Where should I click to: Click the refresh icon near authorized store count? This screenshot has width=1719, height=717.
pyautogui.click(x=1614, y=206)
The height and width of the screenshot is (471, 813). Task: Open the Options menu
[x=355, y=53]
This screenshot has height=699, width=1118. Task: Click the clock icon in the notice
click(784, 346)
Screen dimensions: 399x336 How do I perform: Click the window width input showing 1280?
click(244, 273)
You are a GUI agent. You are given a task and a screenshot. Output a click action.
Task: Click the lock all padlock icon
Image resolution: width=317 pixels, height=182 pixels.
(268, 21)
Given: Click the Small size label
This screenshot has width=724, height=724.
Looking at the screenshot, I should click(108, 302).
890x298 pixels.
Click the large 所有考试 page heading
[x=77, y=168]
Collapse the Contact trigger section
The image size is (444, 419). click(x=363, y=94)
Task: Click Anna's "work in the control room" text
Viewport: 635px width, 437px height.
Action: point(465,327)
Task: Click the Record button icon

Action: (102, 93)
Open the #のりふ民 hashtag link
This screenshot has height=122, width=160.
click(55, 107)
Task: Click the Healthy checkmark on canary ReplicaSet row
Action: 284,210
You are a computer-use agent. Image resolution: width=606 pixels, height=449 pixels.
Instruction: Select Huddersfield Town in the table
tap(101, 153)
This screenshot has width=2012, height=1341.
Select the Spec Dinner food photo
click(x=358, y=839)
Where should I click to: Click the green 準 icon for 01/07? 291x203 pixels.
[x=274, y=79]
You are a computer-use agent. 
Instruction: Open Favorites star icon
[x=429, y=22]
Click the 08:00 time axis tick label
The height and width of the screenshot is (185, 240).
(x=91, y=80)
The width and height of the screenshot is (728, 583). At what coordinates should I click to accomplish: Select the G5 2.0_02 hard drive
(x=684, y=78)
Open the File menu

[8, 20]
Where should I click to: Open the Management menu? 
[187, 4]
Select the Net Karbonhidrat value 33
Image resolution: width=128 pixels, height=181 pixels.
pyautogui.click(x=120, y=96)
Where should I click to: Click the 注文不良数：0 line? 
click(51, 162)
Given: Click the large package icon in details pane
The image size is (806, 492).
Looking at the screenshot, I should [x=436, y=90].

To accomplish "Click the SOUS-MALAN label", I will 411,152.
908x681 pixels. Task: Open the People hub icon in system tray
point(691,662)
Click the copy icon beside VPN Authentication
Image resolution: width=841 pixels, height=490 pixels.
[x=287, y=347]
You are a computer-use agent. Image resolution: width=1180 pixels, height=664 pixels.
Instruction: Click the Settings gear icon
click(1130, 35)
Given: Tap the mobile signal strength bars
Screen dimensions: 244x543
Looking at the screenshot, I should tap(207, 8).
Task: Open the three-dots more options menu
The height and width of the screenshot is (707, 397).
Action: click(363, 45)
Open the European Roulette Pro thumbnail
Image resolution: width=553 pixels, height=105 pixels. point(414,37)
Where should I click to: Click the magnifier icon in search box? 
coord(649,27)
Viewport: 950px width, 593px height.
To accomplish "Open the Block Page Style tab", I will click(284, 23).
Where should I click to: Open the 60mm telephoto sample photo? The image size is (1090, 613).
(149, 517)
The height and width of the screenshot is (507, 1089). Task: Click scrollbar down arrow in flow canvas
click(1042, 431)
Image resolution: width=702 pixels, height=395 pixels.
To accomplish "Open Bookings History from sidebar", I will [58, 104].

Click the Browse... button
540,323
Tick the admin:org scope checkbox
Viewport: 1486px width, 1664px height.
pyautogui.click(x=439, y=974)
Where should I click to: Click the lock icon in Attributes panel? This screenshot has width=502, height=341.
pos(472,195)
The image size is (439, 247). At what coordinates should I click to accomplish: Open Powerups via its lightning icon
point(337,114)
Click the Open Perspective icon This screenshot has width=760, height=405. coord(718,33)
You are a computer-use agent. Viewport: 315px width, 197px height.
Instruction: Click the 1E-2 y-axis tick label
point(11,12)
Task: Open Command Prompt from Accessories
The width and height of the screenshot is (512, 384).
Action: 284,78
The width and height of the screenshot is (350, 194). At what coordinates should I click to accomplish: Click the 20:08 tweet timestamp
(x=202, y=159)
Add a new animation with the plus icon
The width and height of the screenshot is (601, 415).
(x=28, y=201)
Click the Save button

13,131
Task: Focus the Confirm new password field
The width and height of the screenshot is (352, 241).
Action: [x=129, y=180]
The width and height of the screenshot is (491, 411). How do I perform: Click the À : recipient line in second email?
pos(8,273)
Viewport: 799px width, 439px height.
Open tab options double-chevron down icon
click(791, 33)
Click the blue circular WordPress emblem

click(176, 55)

_ _ _

Task to carry out: Copy the records word for word.

Answer section:
Where should I click to: Click the refresh icon near authorized store count? This screenshot has width=1719, height=717.
pyautogui.click(x=1614, y=206)
The height and width of the screenshot is (471, 813). Task: Open the Options menu
[x=355, y=53]
This screenshot has height=699, width=1118. Task: Click the clock icon in the notice
click(784, 346)
Screen dimensions: 399x336 How do I perform: Click the window width input showing 1280?
click(244, 273)
You are a GUI agent. You are given a task and a screenshot. Output a click action.
Task: Click the lock all padlock icon
Image resolution: width=317 pixels, height=182 pixels.
(268, 21)
Given: Click the Small size label
This screenshot has width=724, height=724.
Looking at the screenshot, I should click(108, 302).
890x298 pixels.
Click the large 所有考试 page heading
[x=77, y=168]
Collapse the Contact trigger section
The image size is (444, 419). click(x=363, y=94)
Task: Click Anna's "work in the control room" text
Viewport: 635px width, 437px height.
Action: point(465,327)
Task: Click the Record button icon

Action: (102, 93)
Open the #のりふ民 hashtag link
This screenshot has height=122, width=160.
click(55, 107)
Task: Click the Healthy checkmark on canary ReplicaSet row
Action: 284,210
You are a computer-use agent. Image resolution: width=606 pixels, height=449 pixels.
Instruction: Select Huddersfield Town in the table
tap(101, 153)
This screenshot has width=2012, height=1341.
Select the Spec Dinner food photo
click(x=358, y=839)
Where should I click to: Click the green 準 icon for 01/07? 291x203 pixels.
[x=274, y=79]
You are a computer-use agent. 
Instruction: Open Favorites star icon
[x=429, y=22]
Click the 08:00 time axis tick label
The height and width of the screenshot is (185, 240).
(x=91, y=80)
The width and height of the screenshot is (728, 583). At what coordinates should I click to accomplish: Select the G5 2.0_02 hard drive
(x=684, y=78)
Open the File menu

[8, 20]
Where should I click to: Open the Management menu? 
[187, 4]
Select the Net Karbonhidrat value 33
Image resolution: width=128 pixels, height=181 pixels.
pyautogui.click(x=120, y=96)
Where should I click to: Click the 注文不良数：0 line? 
click(51, 162)
Given: Click the large package icon in details pane
The image size is (806, 492).
Looking at the screenshot, I should [x=436, y=90].

To accomplish "Click the SOUS-MALAN label", I will 411,152.
908x681 pixels. Task: Open the People hub icon in system tray
point(691,662)
Click the copy icon beside VPN Authentication
Image resolution: width=841 pixels, height=490 pixels.
[x=287, y=347]
You are a computer-use agent. Image resolution: width=1180 pixels, height=664 pixels.
Instruction: Click the Settings gear icon
click(1130, 35)
Given: Tap the mobile signal strength bars
Screen dimensions: 244x543
Looking at the screenshot, I should tap(207, 8).
Task: Open the three-dots more options menu
The height and width of the screenshot is (707, 397).
Action: click(363, 45)
Open the European Roulette Pro thumbnail
Image resolution: width=553 pixels, height=105 pixels. point(414,37)
Where should I click to: Click the magnifier icon in search box? 
coord(649,27)
Viewport: 950px width, 593px height.
To accomplish "Open the Block Page Style tab", I will click(284, 23).
Where should I click to: Open the 60mm telephoto sample photo? The image size is (1090, 613).
(149, 517)
The height and width of the screenshot is (507, 1089). Task: Click scrollbar down arrow in flow canvas
click(1042, 431)
Image resolution: width=702 pixels, height=395 pixels.
To accomplish "Open Bookings History from sidebar", I will [58, 104].

Click the Browse... button
540,323
Tick the admin:org scope checkbox
Viewport: 1486px width, 1664px height.
pyautogui.click(x=439, y=974)
Where should I click to: Click the lock icon in Attributes panel? This screenshot has width=502, height=341.
pos(472,195)
The image size is (439, 247). At what coordinates should I click to accomplish: Open Powerups via its lightning icon
point(337,114)
Click the Open Perspective icon This screenshot has width=760, height=405. coord(718,33)
You are a computer-use agent. Viewport: 315px width, 197px height.
Instruction: Click the 1E-2 y-axis tick label
point(11,12)
Task: Open Command Prompt from Accessories
The width and height of the screenshot is (512, 384).
Action: 284,78
The width and height of the screenshot is (350, 194). At what coordinates should I click to accomplish: Click the 20:08 tweet timestamp
(x=202, y=159)
Add a new animation with the plus icon
The width and height of the screenshot is (601, 415).
(x=28, y=201)
Click the Save button

13,131
Task: Focus the Confirm new password field
The width and height of the screenshot is (352, 241).
Action: [x=129, y=180]
The width and height of the screenshot is (491, 411). How do I perform: Click the À : recipient line in second email?
pos(8,273)
Viewport: 799px width, 439px height.
Open tab options double-chevron down icon
click(791, 33)
Click the blue circular WordPress emblem

click(176, 55)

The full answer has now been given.